L’enseignement doit donc être la clé de voûte entre les aspirations écologiques de la jeunesse et les attentes de la société.
Dans l’enseignement secondaire, l’éducation au développement durable tend à se renforcer et se généraliser dans tous les programmes, tous les cursus, toutes les filières.
Mais la logique partenariale qui doit sous-tendre cet enseignement, si l’on s’en réfère aux textes officiels, ne s’étend encore que trop peu au monde de l’entreprise.

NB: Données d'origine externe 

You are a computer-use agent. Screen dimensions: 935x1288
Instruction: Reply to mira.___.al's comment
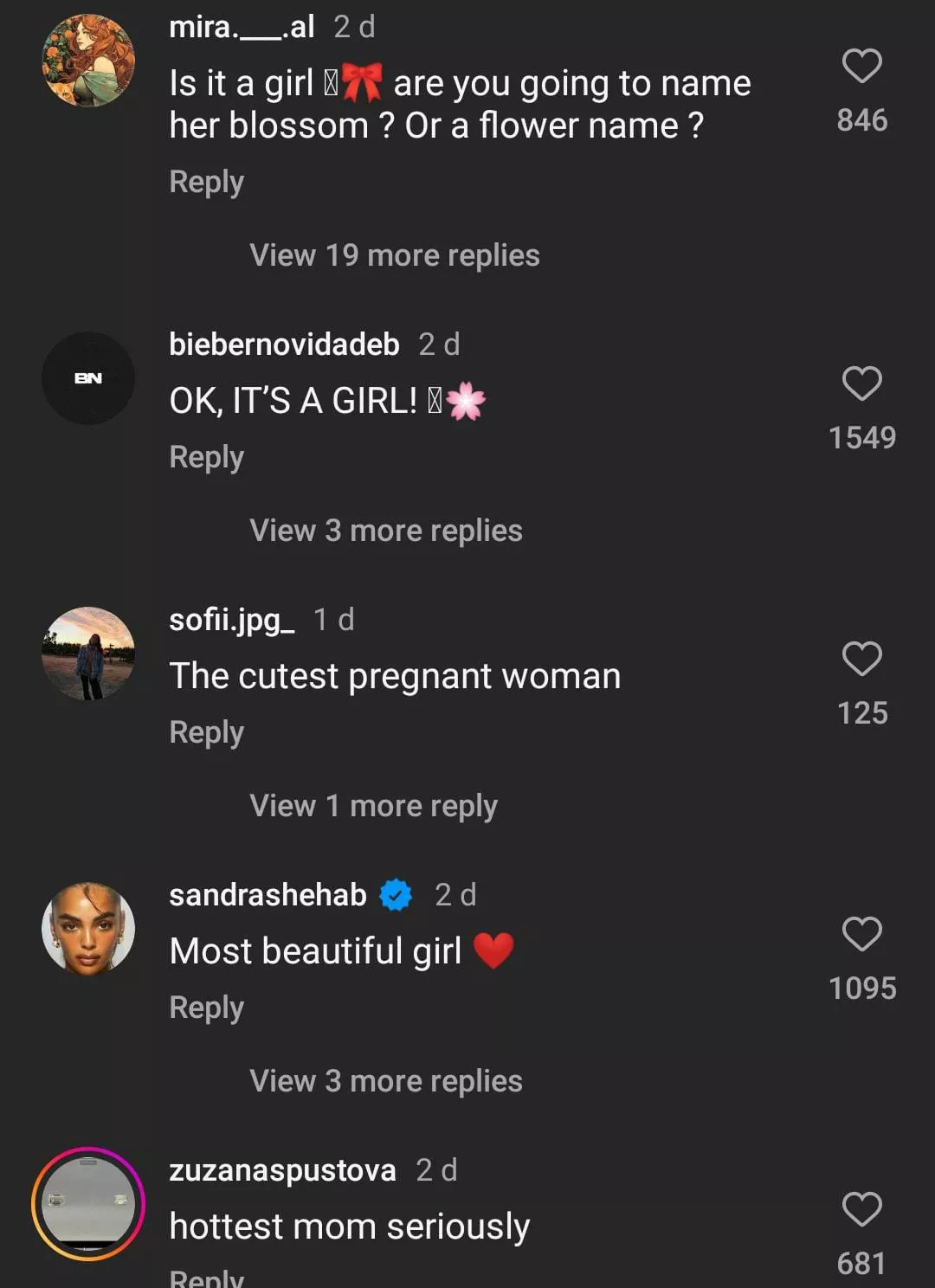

Le renforcement du dialogue enseignants-entreprises est un facteur de succès de l’enseignement du développement durable, et un levier d’accélération de la transition écologique.
Se priver de la réalité des entreprises, c’est masquer aux enseignants et aux élèves un pan considérable des enjeux de la transition écologique. Quelle que soit leur taille, partout sur les territoires, les entreprises investissent et innovent dans la lutte contre le dérèglement climatique et la destruction de la biodiversité. Parce que la transition écologique implique une vision systémique tenant compte des enjeux économiques et sociaux, il apparaît nécessaire de multiplier les temps de dialogue pour évoquer ces enjeux. Les enseignants auraient ainsi accès à des regards croisés de scientifiques, d’élus et d’acteurs du monde de l’entreprise. Ils le demandent.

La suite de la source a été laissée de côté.